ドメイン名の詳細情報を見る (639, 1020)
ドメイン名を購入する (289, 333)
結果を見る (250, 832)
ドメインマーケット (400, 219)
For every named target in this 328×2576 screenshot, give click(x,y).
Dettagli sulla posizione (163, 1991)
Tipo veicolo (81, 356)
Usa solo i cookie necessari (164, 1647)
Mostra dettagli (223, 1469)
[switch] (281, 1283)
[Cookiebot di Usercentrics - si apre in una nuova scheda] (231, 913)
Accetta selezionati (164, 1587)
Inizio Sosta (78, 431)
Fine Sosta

***

- _What is expected_
Restate the material word for word, but only from its first line through the line containing "Usa solo i cookie necessari (164, 1647)".

- _Exercise result_
ドメイン名の詳細情報を見る (639, 1020)
ドメイン名を購入する (289, 333)
結果を見る (250, 832)
ドメインマーケット (400, 219)
For every named target in this 328×2576 screenshot, give click(x,y).
Dettagli sulla posizione (163, 1991)
Tipo veicolo (81, 356)
Usa solo i cookie necessari (164, 1647)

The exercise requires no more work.